The compilation process as a whole has been meticulously studied for a long time. However, writing a correct and efficient parser by hand is still a difficult task. Although tools exist that can automatically generate parsers from a grammar specification, limitations with the techniques mean that they often fail.

The early high level programming languages, like $FORTRAN$, were developed with expressibility rather than parsing efficiency in mind. Some language constructs turned out to be difficult to parse efficiently, but without a proper understanding of the reasons behind this inefficiency, a solution was difficult to come by. The subsequent work on formal language theory by Chomsky provided a solid theoretical base for language development.

The field of research that investigates languages, grammars and parsing is called formal language theory. This chapter provides a brief overview of language classification as defined by Chomsky [Cho56] and introduces the formal definitions and basic concepts that underpin programming language parsing. We discuss general top-down and bottom-up parsing and the standard deterministic LR parsing technique.

2.1 Languages and grammars¶

In formal language theory a language is considered to be a set of sentences. A sentence consists of a sequence of words that are concatenations of a number of symbols from a finite alphabet. A finite language can be defined by providing an enumeration of the sentences it contains. However, many languages are infinite and attempting to enumerate their contents would be a fruitless exercise. A more useful approach is to provide a set of rules that describe the structure, or syntax, of the language. These rules, collectively known as a grammar, can then be used to generate or recognisesyntactically correct sentences.
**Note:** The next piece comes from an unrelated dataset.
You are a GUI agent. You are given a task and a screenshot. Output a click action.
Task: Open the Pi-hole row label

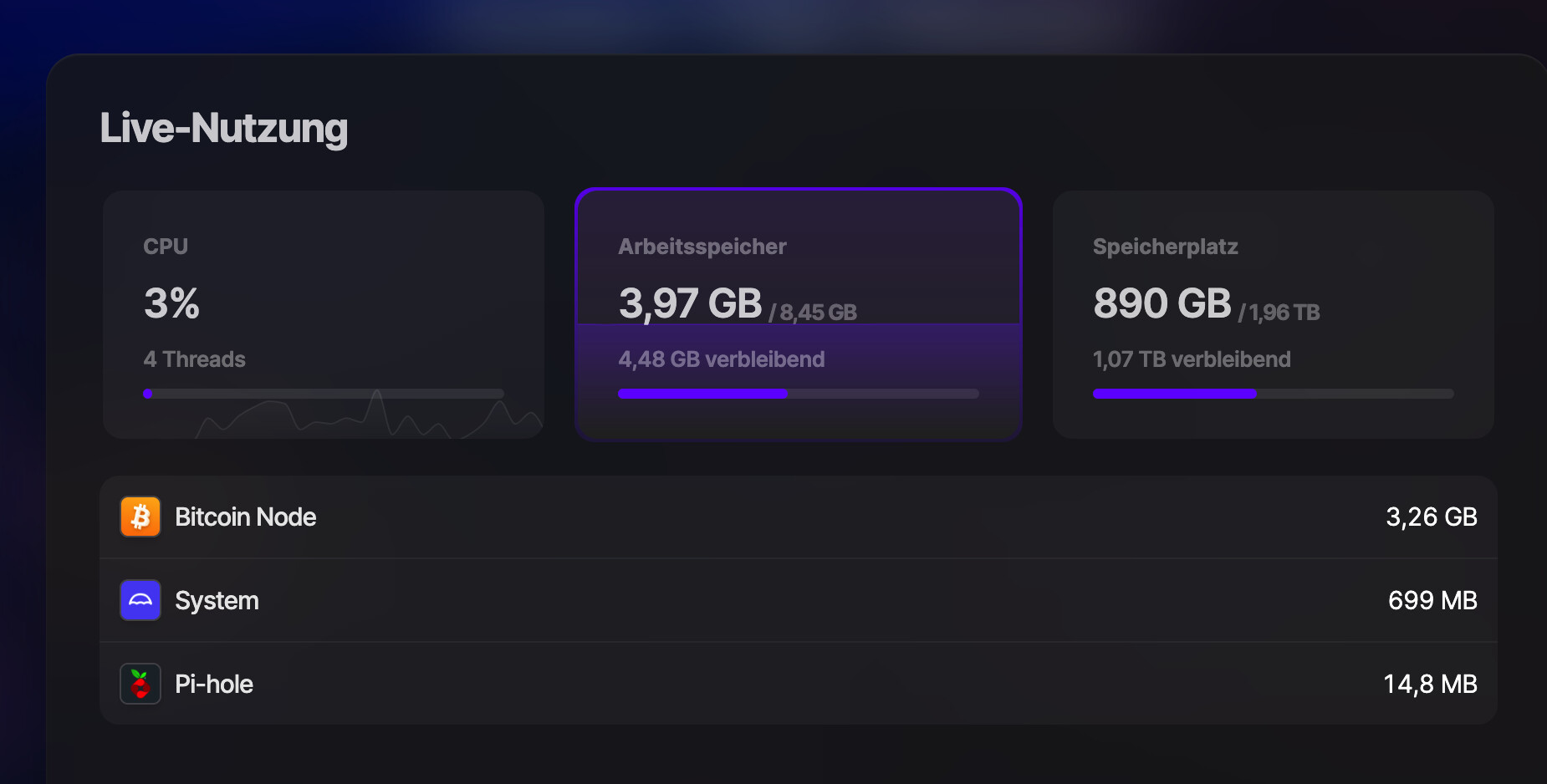click(x=213, y=685)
The work pioneered by Chomsky in the late 1950’s formalised the notion of a grammar as a generative device of a language[1]. He developed four types of grammars and classified them by the structures they are able to define. This famous categorisation, known as the Chomsky hierarchy, is shown in Table 2.1. Each class of language can be specified by a particular type of grammar and recognised by a particular type of formal machine. The automata in the right hand column of the table are the machines that accept the strings of the associated language.

The grammars towards the bottom of the hierarchy define the languages with the simplest structure. The rules of a regular grammar are severely restricted and as a result, are only capable of defining simple languages. For example, they cannot generate languages in which parentheses must occur in matched pairs. Despite the limited nature of the regular languages, the corresponding finite automata play an important role in the recognition of the more powerful context-free languages.

The languages defined by context-free grammars are less confined by the restrictions imposed upon their grammar rules. In addition to expressing all the regular languages, they can also define recursively nested structures, common in many programming languages. As a result, the context-free grammars are often used to define the structure of modern programming languages and their automata form the basis of many classes of corresponding recognition and parsing tools.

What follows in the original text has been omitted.